/---

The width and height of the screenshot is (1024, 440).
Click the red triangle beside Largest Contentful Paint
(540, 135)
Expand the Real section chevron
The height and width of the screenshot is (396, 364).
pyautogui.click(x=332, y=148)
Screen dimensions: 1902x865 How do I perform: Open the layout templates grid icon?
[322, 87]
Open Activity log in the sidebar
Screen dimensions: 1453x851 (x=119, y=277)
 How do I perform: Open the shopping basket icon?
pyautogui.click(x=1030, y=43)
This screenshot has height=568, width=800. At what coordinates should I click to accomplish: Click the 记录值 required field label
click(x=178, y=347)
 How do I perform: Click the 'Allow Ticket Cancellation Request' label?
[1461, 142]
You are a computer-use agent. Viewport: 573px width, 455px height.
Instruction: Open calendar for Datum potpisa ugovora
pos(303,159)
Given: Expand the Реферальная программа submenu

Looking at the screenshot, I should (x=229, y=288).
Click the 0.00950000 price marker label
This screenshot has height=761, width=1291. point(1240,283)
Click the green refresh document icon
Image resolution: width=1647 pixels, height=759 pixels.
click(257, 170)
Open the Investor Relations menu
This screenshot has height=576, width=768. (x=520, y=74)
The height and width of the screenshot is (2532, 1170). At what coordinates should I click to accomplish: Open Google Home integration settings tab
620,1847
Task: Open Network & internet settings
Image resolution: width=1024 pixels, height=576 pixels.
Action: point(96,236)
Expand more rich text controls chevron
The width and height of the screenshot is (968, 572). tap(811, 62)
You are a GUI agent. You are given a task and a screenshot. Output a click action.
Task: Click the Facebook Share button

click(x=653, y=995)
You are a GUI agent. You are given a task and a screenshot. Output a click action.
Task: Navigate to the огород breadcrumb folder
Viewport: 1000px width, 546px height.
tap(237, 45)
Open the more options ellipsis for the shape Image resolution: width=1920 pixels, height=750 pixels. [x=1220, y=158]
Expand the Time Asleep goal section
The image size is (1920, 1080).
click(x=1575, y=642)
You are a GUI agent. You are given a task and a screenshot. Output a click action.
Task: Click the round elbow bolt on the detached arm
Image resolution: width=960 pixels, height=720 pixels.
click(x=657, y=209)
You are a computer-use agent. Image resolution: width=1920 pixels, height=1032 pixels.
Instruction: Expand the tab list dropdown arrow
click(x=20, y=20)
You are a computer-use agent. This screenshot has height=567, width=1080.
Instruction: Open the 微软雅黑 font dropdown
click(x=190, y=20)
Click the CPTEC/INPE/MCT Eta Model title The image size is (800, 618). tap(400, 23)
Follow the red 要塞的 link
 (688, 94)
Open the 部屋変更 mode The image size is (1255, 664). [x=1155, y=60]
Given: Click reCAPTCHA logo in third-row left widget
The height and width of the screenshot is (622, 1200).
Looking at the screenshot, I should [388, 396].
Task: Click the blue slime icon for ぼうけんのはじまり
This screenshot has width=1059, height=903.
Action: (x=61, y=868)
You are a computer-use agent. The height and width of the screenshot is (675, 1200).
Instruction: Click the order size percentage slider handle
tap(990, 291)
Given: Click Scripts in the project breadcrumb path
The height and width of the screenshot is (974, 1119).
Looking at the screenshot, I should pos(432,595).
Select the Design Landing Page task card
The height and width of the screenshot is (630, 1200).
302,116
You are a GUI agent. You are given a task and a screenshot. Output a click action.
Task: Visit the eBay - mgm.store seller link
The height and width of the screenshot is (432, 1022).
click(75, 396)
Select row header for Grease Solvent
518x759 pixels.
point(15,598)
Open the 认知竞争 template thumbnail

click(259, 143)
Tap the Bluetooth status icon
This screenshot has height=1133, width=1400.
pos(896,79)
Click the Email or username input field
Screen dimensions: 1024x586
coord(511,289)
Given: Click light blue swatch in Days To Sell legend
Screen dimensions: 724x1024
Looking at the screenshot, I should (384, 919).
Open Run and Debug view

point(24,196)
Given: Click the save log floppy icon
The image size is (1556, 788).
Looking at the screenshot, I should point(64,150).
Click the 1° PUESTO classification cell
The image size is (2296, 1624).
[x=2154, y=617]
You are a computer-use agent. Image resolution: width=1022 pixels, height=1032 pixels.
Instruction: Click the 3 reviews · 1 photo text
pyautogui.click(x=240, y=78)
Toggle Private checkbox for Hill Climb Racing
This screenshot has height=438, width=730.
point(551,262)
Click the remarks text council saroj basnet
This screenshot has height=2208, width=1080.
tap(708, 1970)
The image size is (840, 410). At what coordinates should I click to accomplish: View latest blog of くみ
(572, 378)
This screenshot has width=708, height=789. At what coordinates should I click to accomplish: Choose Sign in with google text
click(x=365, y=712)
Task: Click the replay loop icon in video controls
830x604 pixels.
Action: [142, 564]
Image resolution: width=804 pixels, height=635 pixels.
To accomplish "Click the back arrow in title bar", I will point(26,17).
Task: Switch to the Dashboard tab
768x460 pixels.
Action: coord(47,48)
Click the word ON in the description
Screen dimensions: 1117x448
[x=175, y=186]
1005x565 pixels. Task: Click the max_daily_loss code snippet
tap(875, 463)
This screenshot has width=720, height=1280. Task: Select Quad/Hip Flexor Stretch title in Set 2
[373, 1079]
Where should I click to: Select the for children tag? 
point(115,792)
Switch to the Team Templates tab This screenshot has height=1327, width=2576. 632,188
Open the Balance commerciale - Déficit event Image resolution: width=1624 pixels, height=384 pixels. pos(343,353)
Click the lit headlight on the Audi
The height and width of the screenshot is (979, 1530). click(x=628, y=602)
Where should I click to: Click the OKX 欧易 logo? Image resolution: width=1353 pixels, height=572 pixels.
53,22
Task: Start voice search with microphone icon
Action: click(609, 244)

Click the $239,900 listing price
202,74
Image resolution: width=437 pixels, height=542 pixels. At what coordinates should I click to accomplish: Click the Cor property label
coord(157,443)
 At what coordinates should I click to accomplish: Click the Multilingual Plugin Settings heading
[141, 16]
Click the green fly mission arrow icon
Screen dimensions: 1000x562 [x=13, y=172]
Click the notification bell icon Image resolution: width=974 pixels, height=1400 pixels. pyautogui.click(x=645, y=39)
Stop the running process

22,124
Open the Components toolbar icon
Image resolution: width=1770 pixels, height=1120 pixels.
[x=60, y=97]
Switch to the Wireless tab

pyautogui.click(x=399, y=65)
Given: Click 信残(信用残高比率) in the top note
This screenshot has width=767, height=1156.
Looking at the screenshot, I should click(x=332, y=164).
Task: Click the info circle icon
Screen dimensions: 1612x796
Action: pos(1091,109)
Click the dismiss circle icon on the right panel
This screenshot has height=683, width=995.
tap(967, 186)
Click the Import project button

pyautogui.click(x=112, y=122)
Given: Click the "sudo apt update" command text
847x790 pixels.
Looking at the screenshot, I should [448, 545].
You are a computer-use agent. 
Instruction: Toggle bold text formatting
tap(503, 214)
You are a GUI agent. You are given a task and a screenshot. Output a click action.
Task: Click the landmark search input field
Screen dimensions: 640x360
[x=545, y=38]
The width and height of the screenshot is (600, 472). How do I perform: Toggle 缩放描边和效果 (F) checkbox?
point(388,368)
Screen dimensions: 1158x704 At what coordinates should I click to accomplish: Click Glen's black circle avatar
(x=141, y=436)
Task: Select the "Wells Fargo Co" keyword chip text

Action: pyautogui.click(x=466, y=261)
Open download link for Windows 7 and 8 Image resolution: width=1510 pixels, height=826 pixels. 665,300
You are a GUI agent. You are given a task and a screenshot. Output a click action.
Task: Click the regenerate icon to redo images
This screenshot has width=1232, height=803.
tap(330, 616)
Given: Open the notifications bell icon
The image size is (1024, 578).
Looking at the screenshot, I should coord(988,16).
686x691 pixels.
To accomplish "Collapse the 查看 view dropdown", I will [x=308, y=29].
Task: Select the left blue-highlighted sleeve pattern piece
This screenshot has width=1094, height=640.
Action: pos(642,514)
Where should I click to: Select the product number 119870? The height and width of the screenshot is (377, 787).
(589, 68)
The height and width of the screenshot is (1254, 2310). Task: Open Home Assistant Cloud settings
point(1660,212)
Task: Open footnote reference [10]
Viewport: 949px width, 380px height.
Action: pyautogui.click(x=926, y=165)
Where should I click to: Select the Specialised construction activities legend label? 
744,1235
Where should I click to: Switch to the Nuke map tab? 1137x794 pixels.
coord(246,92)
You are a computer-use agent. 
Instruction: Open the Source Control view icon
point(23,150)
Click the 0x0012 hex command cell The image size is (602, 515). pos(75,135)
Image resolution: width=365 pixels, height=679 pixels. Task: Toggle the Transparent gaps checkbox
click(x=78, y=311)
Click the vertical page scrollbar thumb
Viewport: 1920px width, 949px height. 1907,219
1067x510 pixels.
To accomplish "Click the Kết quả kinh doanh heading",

\---

**PROBLEM TO SOLVE**
Using the entries above, state the number of lines that include "will". Add nothing else.

**REPLY**
2